A newly formed book club for young minority boys at Washington, D.C.’s Truesdell Education Campus is changing the dynamic at the struggling school, where a mere 18% of students met expectations on the English portion of standardized tests in 2016.
The change stems from a student who complained in December that his results on city English tests don’t accurately reflect his reading abilities, which prompted principal Mary Ann Stinson to suggest the boy read Walter Dean Meyers’ Bad Boy: A Memoir, The Washington Post reports.
Vice-principal Michael Redmond assigned the same book—about Meyers’ childhood growing up in Harlem—to two other students, as well, and he was soon flooded with student requests for more copies.
Redmond, a doctoral student working on educational advancement of minority boys, used the enthusiasm about the book to form an all-male book club with 10 students, who now meet for a half-hour before school twice a week to discuss themes like race, identity, and adolescence, the Post reports.
“There is a line in ‘Bad Boy’ where he says, ‘I prefer not to be seen as black,’ and he didn’t want his accomplishments to be viewed as ‘Negro accomplishments,’” Redmond told students at a recent meeting. “He wrote that line not because he was ashamed of being black, but why?”
“Because you can be smart, not because you’re black, but because you’re smart, period,” 10-year-old Kemari Starks said.
Students have already moved on to a second book, another Meyers novel titled Monster, about a teenager facing a murder charge.

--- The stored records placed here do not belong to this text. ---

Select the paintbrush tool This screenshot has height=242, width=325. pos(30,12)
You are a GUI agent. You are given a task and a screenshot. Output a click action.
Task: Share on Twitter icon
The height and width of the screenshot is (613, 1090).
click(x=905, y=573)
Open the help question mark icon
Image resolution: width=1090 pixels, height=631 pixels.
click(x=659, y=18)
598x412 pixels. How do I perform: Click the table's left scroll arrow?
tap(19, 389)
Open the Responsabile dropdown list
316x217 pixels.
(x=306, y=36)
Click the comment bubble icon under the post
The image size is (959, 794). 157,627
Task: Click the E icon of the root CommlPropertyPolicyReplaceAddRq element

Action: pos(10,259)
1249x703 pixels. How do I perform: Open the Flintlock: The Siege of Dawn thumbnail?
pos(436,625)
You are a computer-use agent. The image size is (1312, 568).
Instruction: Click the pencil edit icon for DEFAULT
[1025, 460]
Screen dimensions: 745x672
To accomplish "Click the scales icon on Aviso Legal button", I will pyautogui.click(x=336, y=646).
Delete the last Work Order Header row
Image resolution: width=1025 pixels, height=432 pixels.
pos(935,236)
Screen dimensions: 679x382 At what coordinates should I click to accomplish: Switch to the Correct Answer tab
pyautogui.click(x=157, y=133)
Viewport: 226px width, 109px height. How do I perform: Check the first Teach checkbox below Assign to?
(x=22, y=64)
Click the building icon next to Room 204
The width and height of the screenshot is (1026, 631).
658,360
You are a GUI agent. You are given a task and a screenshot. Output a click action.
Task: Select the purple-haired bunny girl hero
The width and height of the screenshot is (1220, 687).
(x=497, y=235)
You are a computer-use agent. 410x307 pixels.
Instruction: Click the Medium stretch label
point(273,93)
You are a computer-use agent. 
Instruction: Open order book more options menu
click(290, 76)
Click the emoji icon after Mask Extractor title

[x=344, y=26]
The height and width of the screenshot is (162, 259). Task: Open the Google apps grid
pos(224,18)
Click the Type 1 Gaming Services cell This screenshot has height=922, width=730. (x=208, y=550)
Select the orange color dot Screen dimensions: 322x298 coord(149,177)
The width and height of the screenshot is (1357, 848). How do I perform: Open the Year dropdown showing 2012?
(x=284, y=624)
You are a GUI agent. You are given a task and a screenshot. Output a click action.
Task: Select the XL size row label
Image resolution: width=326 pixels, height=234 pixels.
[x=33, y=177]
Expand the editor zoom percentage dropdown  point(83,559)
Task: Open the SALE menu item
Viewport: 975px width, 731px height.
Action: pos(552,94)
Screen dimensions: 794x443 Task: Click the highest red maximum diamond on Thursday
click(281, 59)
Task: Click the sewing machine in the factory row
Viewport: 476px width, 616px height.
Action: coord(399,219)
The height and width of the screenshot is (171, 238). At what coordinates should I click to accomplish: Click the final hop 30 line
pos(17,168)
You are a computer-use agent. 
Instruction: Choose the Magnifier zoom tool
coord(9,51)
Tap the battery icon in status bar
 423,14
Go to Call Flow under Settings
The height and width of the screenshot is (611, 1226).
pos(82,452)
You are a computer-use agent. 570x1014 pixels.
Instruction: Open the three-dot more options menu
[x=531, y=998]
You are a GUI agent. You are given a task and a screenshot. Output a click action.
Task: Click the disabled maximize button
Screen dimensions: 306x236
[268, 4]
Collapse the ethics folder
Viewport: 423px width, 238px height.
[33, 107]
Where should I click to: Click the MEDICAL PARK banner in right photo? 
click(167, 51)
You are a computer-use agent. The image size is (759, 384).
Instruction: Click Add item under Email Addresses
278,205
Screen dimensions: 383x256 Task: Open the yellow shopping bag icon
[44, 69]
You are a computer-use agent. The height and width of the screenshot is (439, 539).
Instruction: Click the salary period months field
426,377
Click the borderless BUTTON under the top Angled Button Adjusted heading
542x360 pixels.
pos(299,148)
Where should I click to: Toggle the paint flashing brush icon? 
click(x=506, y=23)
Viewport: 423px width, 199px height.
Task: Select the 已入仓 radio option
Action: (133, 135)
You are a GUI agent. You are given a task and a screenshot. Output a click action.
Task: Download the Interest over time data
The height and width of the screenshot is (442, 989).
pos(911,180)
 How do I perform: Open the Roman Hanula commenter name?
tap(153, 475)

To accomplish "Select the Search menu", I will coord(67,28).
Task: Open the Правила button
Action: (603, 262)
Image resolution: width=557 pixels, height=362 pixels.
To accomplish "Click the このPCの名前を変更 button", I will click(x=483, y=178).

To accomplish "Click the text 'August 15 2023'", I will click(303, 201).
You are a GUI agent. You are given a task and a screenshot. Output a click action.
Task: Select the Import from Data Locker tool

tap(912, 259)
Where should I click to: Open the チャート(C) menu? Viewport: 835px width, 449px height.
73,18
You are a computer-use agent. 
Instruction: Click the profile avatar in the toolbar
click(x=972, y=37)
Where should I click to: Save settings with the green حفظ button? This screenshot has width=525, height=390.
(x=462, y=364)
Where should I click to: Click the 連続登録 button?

Truesdell resides in a neighborhood of mostly black and Hispanic students, and engaging students in stories that reflect their reality has been a key to shattering stereotypes about minority students, Redmond said.
“What a beautiful thing, for teachers to be able to see boys who look like this be so into reading,” Redmond said. “We did not imagine that kids would be this serious about reading and about doing something that we didn’t ask them to do.”
The club has also inspired a girl’s book club, as well, and both groups plan to visit Meyers’ Harlem neighborhood on an upcoming field trip.
“The books that we read here, we can relate to,” Devon Wesley, 11, told the Post.
“In our classes, there are way less interesting books, and these books are way more interesting,” said Kemari, who read the 200-page Bad Boy in two days. “These books are about people.”
Literature plays a unique and important role in presenting plots, heroes, and villains to whom students can relate. The Institute for Advanced Studies in Culture led the School Cultures and Student Formation Research Project to examine the role that schools play in forming character.
Editors James Davison Hunter and Ryan S. Olson write in the The Content of Their Character, which summarizes the research findings: “Citizenship may be taught in a civics or social science class; character may be incorporated into a religion or ethics class, and moral questions may be included across the curriculum, as we found in English literature classes.”
The Truesdell book club provides a magic recipe: substantive stories that are so good that these boys are reading in all their spare time, and eagerly showing up early for school.
Walter Dean Myers’ personal life story is compelling, and Bad Boy is a creative way of inspiring young readers, who are in turn drawing in their classmates. For educators who want to use literature to build a coherent focus on character in any classroom, the Jubilee Center for Character & Virtues offers Knightly Virtues lesson plans.
And while the impact of the reading club on Truesdell’s English test results remains unclear, things seem to be trending in the right direction with 33% of students meeting or exceeding national expectations in 2017.